Ninety-nine percent of the time I am perfectly fine with my current social situation. I have an interesting life that keeps me active. I enjoy what I do.
But there is that one percent.
I would say that a large part of that one percent comes when I have to interact with people who are not satisfied with my social situation. They seem to forget that it is my life, not theirs. But that is not the topic for right now.
The other half of that one percent is different. Everyone has ups and downs in their life. Everyone. We enjoy the ups. We work through the downs. And we move on. We shoulder our loads and keep going. Except when you can't. Sometimes it's just too heavy right then. That's when I don't like being single.
This week I had several major deadlines hit all at once, with several more coming in quick succession over the next few weeks. And it is really weighing on my shoulders right now. And at that end of the day I would love to have someone I could set things down with for a bit. Or someone I could hand off some of the small and mundane things to for a while. Because when I am stressed like this, the small things just don't seem so small.

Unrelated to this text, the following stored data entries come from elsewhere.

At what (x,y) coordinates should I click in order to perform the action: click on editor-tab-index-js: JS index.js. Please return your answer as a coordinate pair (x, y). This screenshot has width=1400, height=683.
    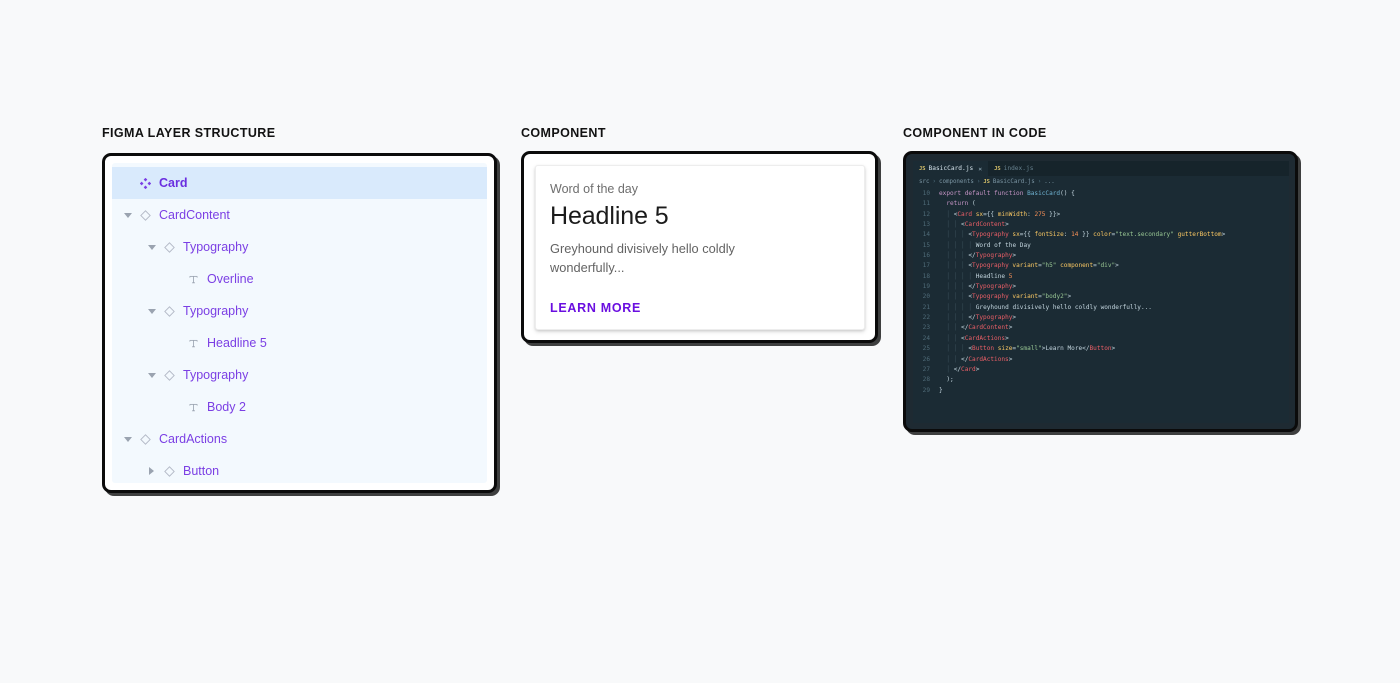
    Looking at the image, I should click on (1014, 168).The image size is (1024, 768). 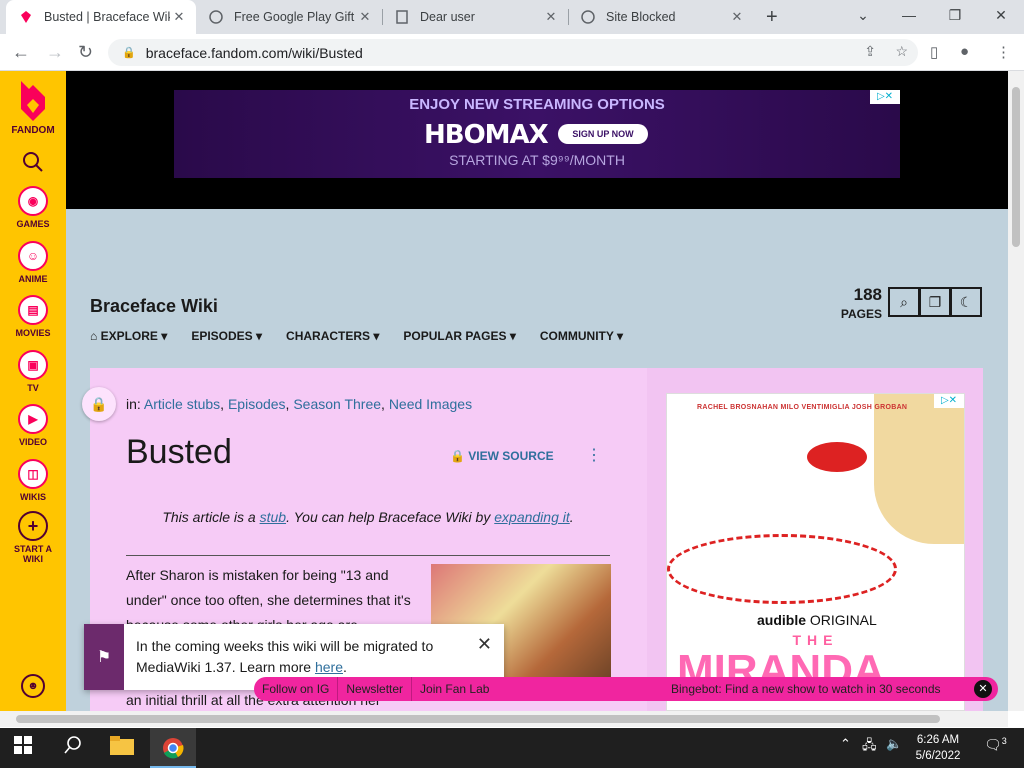 I want to click on chrome-taskbar-icon, so click(x=173, y=748).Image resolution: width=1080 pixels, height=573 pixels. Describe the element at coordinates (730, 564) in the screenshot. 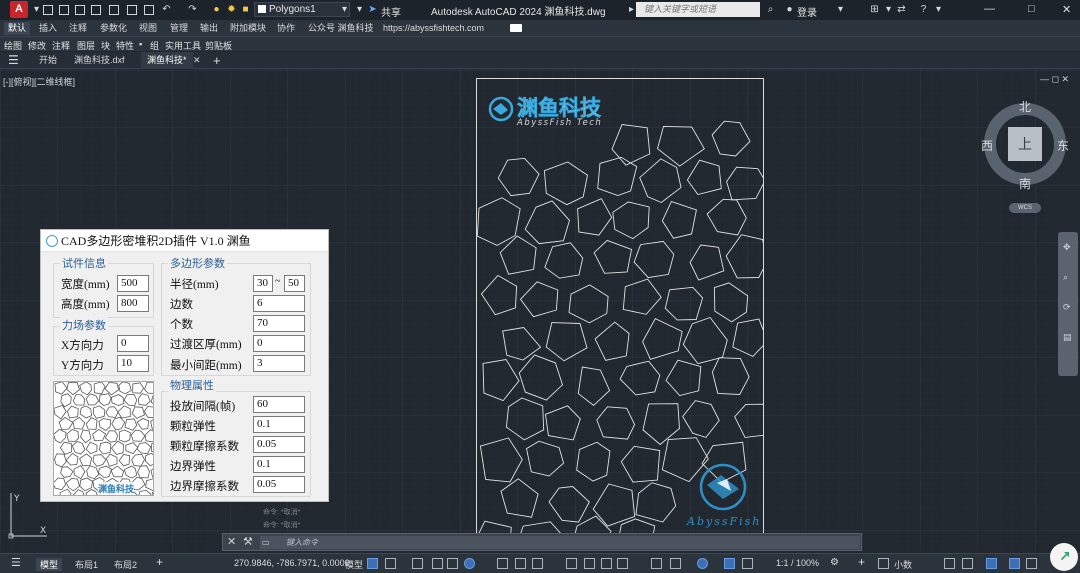

I see `annotation-visibility-icon` at that location. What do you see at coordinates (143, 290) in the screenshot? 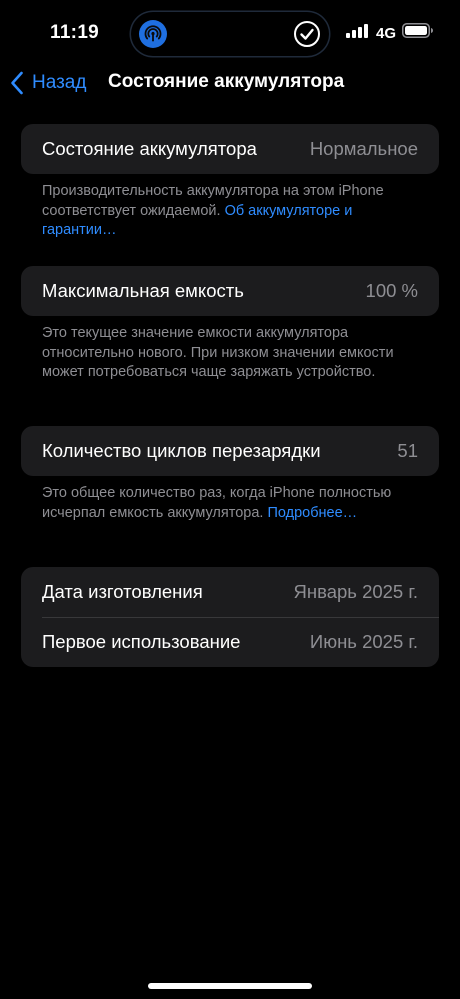
I see `max-capacity-label: Максимальная емкость` at bounding box center [143, 290].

I think that's probably why I was near tears this afternoon over a small detail about a trip next month. It has been resolved now and I ate more chocolate, so it's smoothed out now.
Sometimes I just get tired of doing everything alone.
Taylor Swift (I believe country music has the best love songs) has a new song out, "Love Story." It's stuck in my head lately. The last verse speaks to this a bit for me.
I got tired of waiting,
Wondering if you were ever comin' around.
My faith in you was fading
When I met you on the outskirts of town,
And I said,
"Romeo save me - I've been feeling so alone.
I keep waiting for you but you never come.
Is this in my head? I don't know what to think-"
One of these days Romeo will get here. In the meantime, there might be some things I drop because I can't carry them all myself at the time. As long as I don't drop the chocolate, I'll be good.